Then she mentioned, almost offhandedly, that she’d always wanted to do stand-up comedy. The thought terrified her – performing, being judged, potentially bombing. Her previous therapists would have called this her anxiety talking. I asked her: “What if the anxiety is just telling you this matters?”
Six months later, she was doing open mics. Was she anxious? Absolutely. Did she sometimes lose sleep before a show? Yes. But she was also alive in a way she hadn’t been in years. She wasn’t recovered from anxiety – she’d recovered her life.
This isn’t about romanticizing mental illness or saying symptoms don’t matter. If you’re in crisis, if you can’t function, then yes, symptom reduction is the priority. But what if I told you that’s just the beginning, not the end goal?
Your anxiety isn’t always a disorder. Sometimes it’s your soul telling you that you’re playing it too safe. Your sadness isn’t always depression. Sometimes it’s grief for the life you’re not living. Your restlessness isn’t always ADHD. Sometimes it’s your spirit rejecting a life that’s too small for you.
The truth is: We’ve pathologized the entire human experience. Can’t sit still? Disorder. Feel deeply? Disorder. Worry about things that matter? Disorder. Question the meaning of life? Definitely disorder. But what if these aren’t symptoms to be eliminated but signals to be understood?
I see people every week who’ve been taught to fear their own intensity. They apologize for caring too much, feeling too deeply, wanting too badly. They’ve learned to see their passion as pathology, their fire as fever. They’re trying so hard to be “normal” that they’re forgetting to be themselves.
Here’s what’s really happening when we make recovery about symptom elimination: We’re asking people to amputate parts of themselves. That anxiety you experience? It might be the same sensitivity that makes you an incredible parent. That depression? It might be the depth that allows you to create meaningful art. That restlessness? It might be the drive that pushes you to change the world.
A client told me recently, “I don’t want to be anxiety-free. I want to be brave enough to do things worth being anxious about.” That’s recovery. Not the absence of fear, but the presence of courage. Not the elimination of sadness, but the capacity for joy. Not perfect stability, but dynamic engagement with life.
Think about the people you admire most. Are they symptom-free? Or are they fully alive – anxious about things that matter, sad about real losses, angry about actual injustices? They’re not recovered from being human. They’re recovered into being human.
What if recovery isn’t about getting back to some mythical baseline of “normal”? What if it’s about discovering what you’re willing to feel deeply about? What moves you, disturbs you, calls to you? What if the goal isn’t to feel less but to feel purposefully?
Your struggles aren’t random. They’re pointing to what matters to you. That anxiety might be showing you where your values live. That sadness might be revealing what you’re longing for. That anger might be highlighting where your boundaries need to be. These aren’t symptoms to suppress – they’re information to understand.
The real question isn’t “How can I stop feeling anxious?” It’s “What is worth feeling anxious about?” Not “How can I eliminate sadness?” but “What deserves my grief?” Not “How can I always be stable?” but “What’s worth being shaken by?”
Recovery isn’t a clean symptom chart. It’s a messy, beautiful, fully-lived life. It’s choosing meaningful struggle over meaningless comfort. It’s being willing to feel deeply because you’re living deeply. It’s not about being well-adjusted to a life that doesn’t fit you – it’s about adjusting your life until it does.
You’re not broken for feeling intensely in an intense world. You’re not disordered for struggling with a life that doesn’t match your soul. You’re not failing at recovery because you still feel things deeply. You’re human. And the goal was never to recover from that – it was to recover into it.

**Data**.

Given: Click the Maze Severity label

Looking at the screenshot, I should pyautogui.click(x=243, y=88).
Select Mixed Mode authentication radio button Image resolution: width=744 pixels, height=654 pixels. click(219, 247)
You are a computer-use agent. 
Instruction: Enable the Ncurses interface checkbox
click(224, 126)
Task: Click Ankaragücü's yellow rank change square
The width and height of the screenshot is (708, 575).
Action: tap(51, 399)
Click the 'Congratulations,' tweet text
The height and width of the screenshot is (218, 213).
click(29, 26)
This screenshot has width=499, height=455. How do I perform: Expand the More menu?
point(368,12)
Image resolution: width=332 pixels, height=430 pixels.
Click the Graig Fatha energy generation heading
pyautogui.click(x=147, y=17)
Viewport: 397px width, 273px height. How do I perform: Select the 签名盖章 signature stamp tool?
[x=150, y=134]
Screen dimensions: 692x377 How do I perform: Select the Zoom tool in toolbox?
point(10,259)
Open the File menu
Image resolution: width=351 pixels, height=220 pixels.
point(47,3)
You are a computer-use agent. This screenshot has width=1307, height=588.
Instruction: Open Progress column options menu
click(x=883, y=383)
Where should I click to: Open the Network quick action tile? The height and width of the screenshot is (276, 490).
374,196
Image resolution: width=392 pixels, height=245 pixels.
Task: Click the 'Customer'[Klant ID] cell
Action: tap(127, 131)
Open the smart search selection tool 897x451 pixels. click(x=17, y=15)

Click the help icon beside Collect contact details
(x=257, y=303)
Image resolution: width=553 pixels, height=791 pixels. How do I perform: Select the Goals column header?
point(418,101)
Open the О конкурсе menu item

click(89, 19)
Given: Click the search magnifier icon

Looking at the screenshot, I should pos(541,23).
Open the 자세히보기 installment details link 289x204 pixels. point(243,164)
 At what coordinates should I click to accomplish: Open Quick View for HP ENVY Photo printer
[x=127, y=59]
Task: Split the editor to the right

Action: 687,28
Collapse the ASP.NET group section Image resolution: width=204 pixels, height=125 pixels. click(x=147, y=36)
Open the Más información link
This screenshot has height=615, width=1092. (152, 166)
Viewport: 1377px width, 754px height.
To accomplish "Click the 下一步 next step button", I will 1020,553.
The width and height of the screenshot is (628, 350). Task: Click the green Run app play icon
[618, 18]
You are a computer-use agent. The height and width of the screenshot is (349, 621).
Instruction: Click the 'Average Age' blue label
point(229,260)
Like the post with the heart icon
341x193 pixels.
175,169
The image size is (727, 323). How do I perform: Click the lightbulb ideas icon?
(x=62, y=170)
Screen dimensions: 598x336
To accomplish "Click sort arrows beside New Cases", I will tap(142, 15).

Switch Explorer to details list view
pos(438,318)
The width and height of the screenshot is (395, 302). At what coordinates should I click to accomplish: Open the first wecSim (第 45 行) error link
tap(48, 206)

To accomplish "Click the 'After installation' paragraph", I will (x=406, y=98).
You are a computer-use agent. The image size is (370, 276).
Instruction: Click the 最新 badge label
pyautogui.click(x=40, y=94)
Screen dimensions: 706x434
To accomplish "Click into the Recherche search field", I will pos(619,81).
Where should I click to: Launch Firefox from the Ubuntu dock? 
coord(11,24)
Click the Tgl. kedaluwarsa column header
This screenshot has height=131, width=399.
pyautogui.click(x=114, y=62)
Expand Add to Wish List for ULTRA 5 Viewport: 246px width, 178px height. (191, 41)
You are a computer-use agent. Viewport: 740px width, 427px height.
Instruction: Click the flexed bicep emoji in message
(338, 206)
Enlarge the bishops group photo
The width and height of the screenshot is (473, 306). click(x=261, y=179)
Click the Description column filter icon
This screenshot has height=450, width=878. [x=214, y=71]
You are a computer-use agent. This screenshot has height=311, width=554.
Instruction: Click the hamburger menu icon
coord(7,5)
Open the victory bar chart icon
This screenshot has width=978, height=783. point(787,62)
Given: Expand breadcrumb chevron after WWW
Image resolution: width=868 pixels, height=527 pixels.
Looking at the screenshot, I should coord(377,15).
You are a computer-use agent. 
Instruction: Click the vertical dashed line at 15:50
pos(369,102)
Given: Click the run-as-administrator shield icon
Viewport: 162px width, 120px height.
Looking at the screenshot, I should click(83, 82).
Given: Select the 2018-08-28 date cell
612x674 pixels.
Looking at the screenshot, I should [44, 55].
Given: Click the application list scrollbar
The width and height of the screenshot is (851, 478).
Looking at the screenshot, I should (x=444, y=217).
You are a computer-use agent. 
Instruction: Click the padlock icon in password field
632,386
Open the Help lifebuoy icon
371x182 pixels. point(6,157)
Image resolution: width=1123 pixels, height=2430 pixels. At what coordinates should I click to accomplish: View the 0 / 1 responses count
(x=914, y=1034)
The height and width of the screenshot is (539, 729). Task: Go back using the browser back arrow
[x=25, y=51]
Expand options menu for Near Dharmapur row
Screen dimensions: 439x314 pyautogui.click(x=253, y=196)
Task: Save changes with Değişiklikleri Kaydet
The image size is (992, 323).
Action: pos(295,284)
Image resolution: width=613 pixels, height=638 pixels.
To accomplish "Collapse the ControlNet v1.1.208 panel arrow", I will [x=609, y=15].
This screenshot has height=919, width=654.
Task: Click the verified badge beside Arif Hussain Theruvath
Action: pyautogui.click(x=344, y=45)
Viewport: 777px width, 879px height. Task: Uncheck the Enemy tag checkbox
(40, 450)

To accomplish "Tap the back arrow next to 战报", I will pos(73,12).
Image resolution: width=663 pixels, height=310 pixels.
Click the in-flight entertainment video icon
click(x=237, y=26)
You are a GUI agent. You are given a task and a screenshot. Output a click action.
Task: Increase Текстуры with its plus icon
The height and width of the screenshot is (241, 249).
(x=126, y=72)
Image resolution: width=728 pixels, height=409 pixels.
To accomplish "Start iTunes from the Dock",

**Study questions**.
**1.** Translate this sentence from the essay on recovery into Spanish: "It's choosing meaningful struggle over meaningless comfort."
**2.** Write out the part of the essay on recovery between "A client told" and "engagement with life.", inclusive.
The material that comes after the text is separate from it and unrelated.

**Answer section**.
**1.** Es elegir la lucha con sentido por encima de la comodidad sin sentido.

**2.**
A client told me recently, “I don’t want to be anxiety-free. I want to be brave enough to do things worth being anxious about.” That’s recovery. Not the absence of fear, but the presence of courage. Not the elimination of sadness, but the capacity for joy. Not perfect stability, but dynamic engagement with life.